The Catcher in the Rye

19 07 2009

by J.D.Salinger
ISBN 978-0140237504
c 1946

This is the tale of Holden Caufield’s journey home at term break. It’s told in the “first person” from Holden’s perspective.

He’s been expelled and hopes to get home before his parents get the official letter.

He’s having a run of bad luck, and something in the past has left him jaded. He isn’t getting along with his teachers, and the school, tagging them as phony.

He comes from a privileged New York family (father is a lawyer). Cashed up with $100-ish he rents a hotel room and goes out for a night on the town. Naive in many respects, he is lucky to survive the experiences. I don’t think the story would be realistic in today’s New York.

The story is very well written. It is quite detailed, painting a rich canvas of life in the vicinity of Central Park.

A good read.

Strange, but I don’t remember reading it at school, so it’s my first read. Doesn’t enthuse me to read other works by the author.
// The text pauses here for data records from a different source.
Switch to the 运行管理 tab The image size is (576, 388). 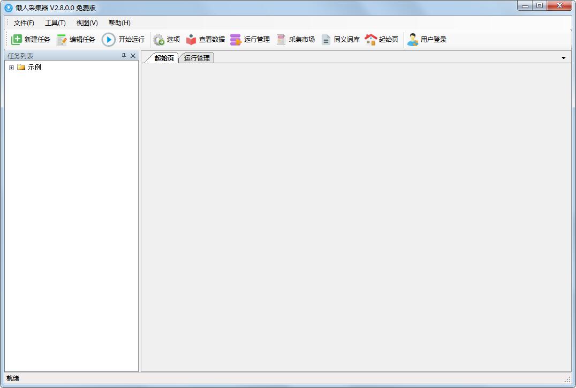click(196, 58)
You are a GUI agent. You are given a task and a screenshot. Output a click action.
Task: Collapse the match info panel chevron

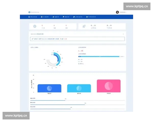click(123, 34)
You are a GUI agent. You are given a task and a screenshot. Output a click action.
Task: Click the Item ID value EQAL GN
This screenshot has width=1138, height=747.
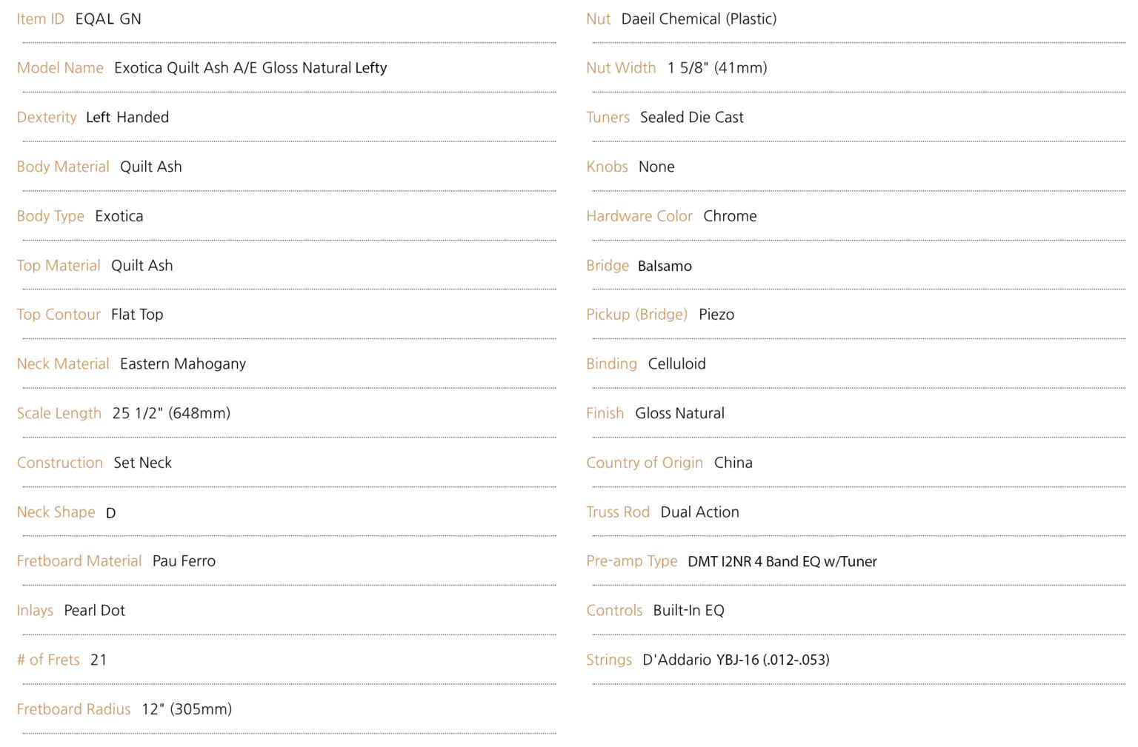tap(108, 19)
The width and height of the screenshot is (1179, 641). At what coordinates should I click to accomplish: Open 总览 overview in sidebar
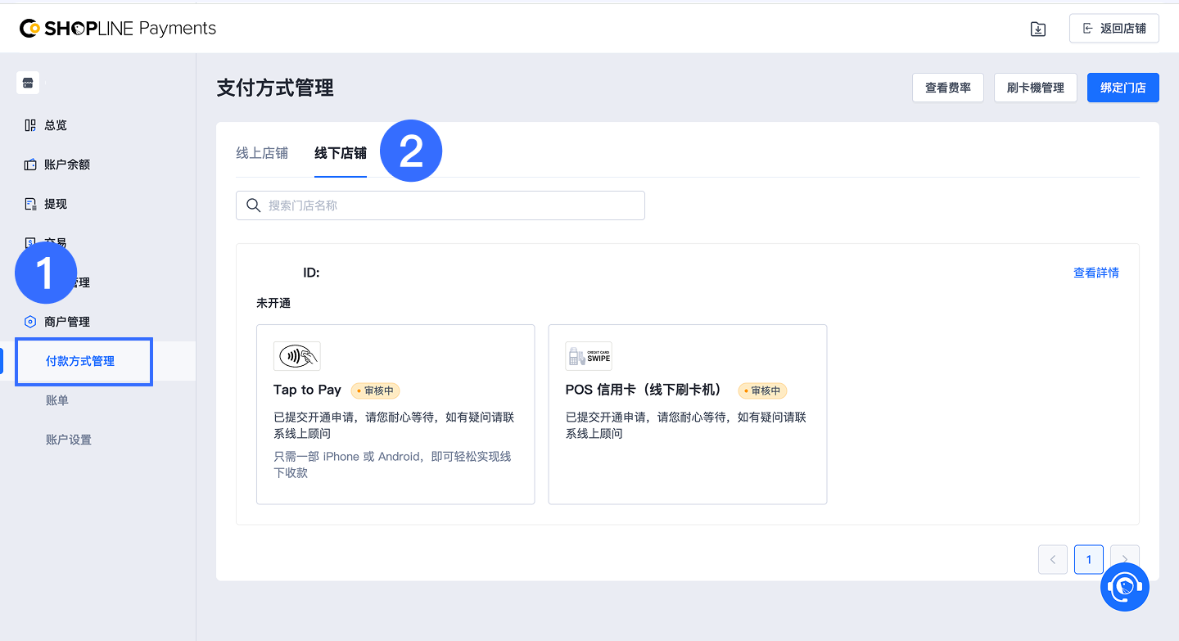[56, 125]
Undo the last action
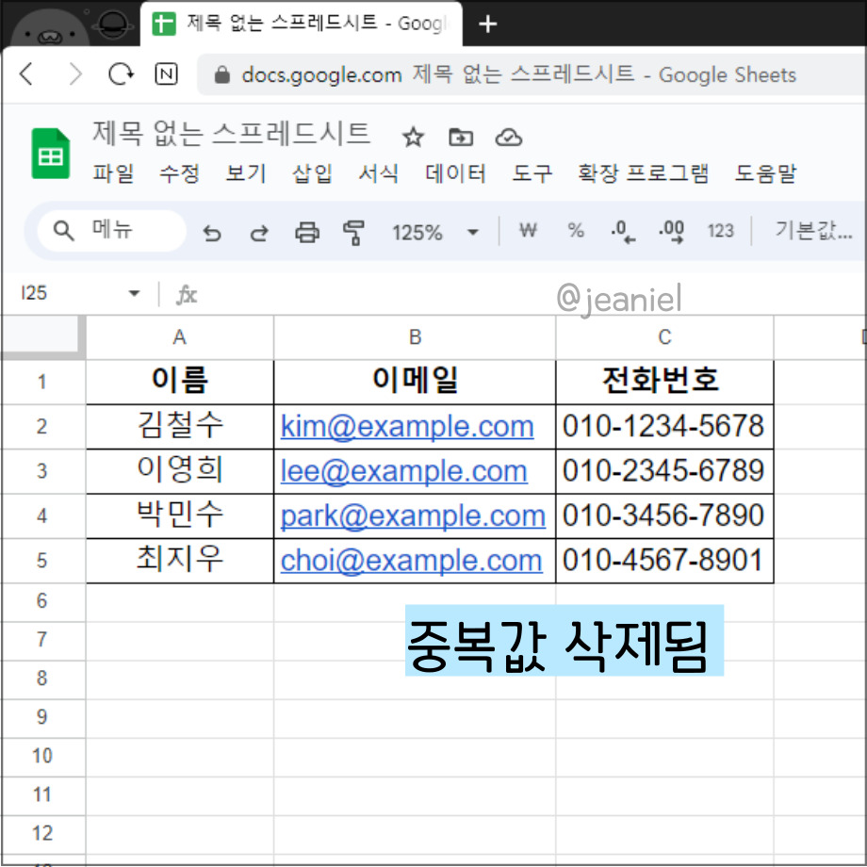The image size is (867, 867). (x=213, y=231)
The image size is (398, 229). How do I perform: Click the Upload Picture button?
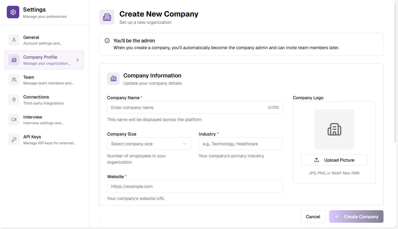click(x=334, y=160)
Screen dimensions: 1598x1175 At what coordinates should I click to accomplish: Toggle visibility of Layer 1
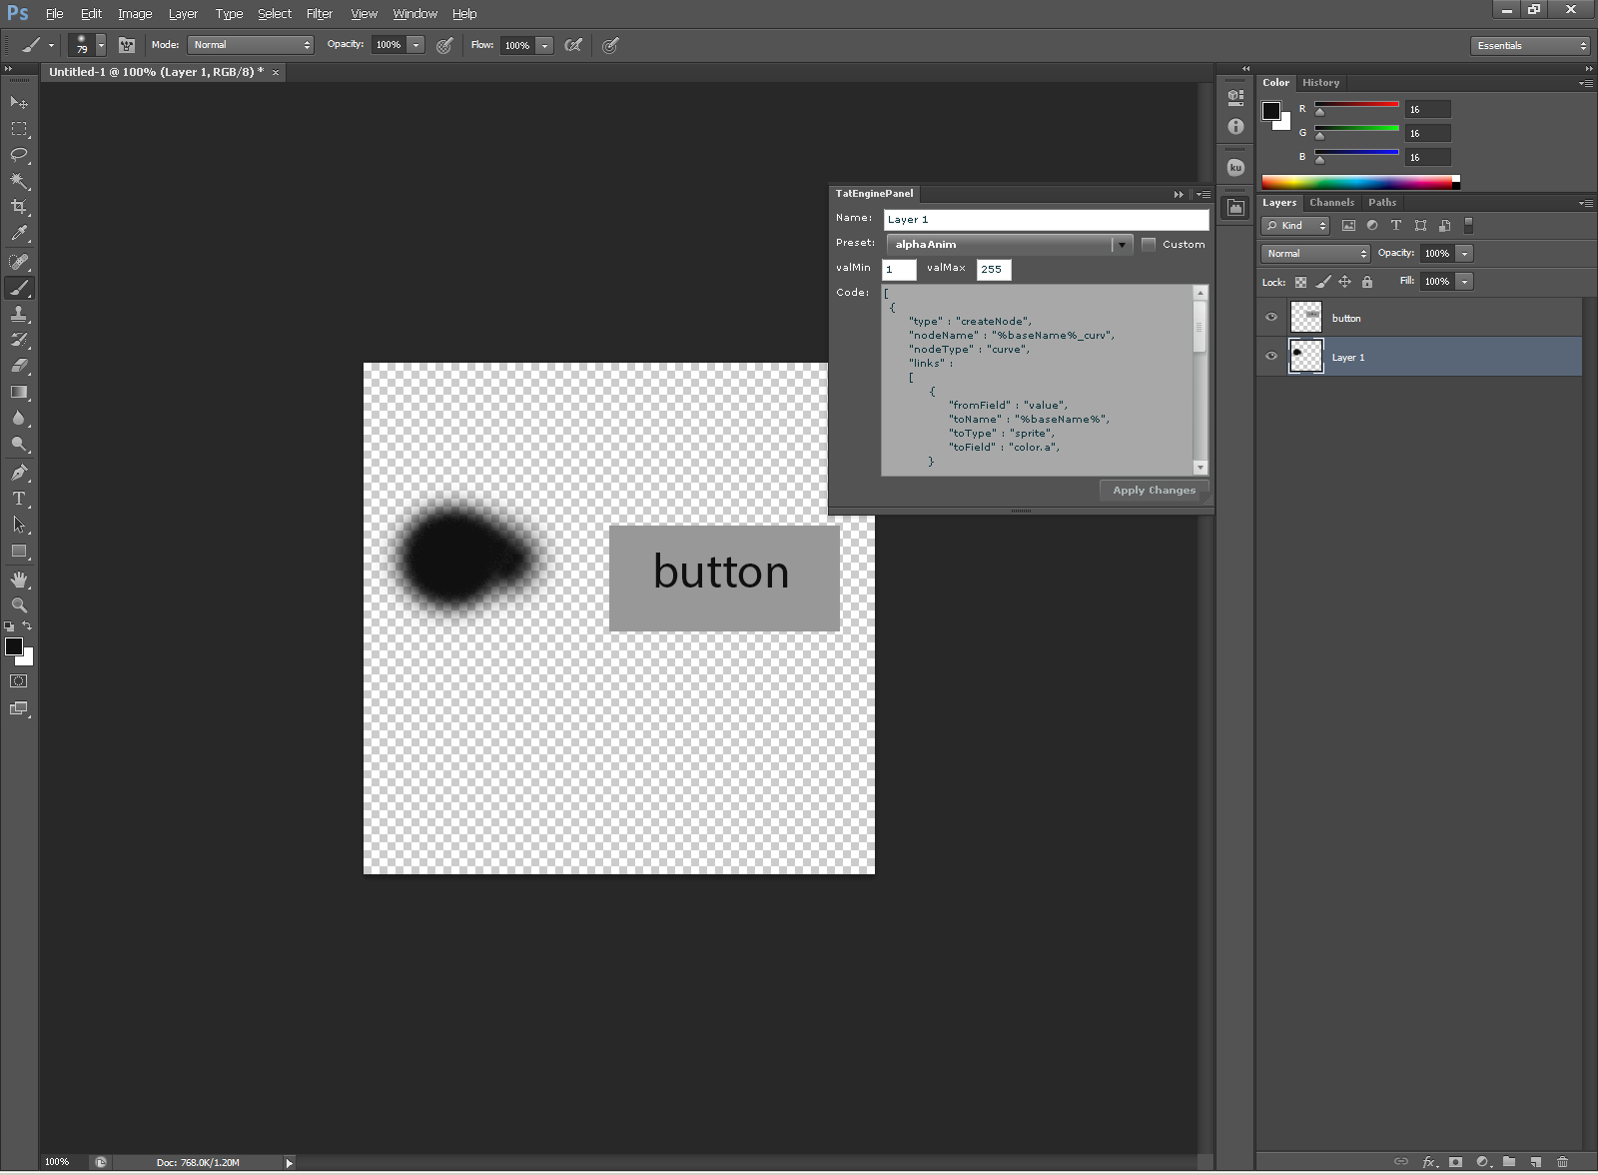coord(1271,357)
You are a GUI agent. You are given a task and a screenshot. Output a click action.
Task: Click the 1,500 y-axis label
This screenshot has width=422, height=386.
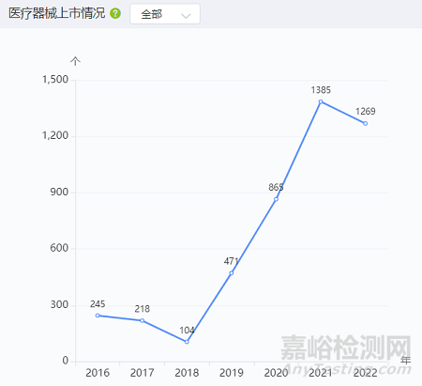[x=55, y=80]
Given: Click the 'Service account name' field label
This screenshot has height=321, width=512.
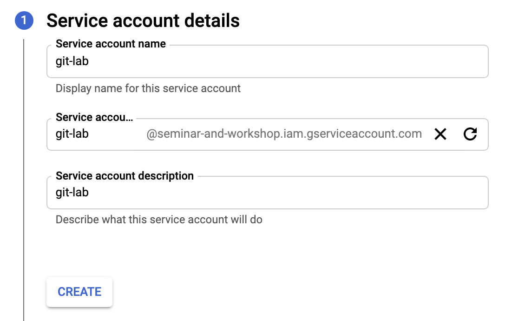Looking at the screenshot, I should (x=111, y=44).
I picked it up because Christopher Barzak’s novel “One For Sorrow” was said to be as timeless. Maybe..!! – jury is out! Both have some elements that do age – New York has changed since the 1940’s – Small town USA, today, has all these new technologies that can’t help but influence Barzak’s tale.

Barzak’s tale has some supernatural elements, whereas Salinger’s is a clean/direct/realistic narrative.

Read them both – make your own decision.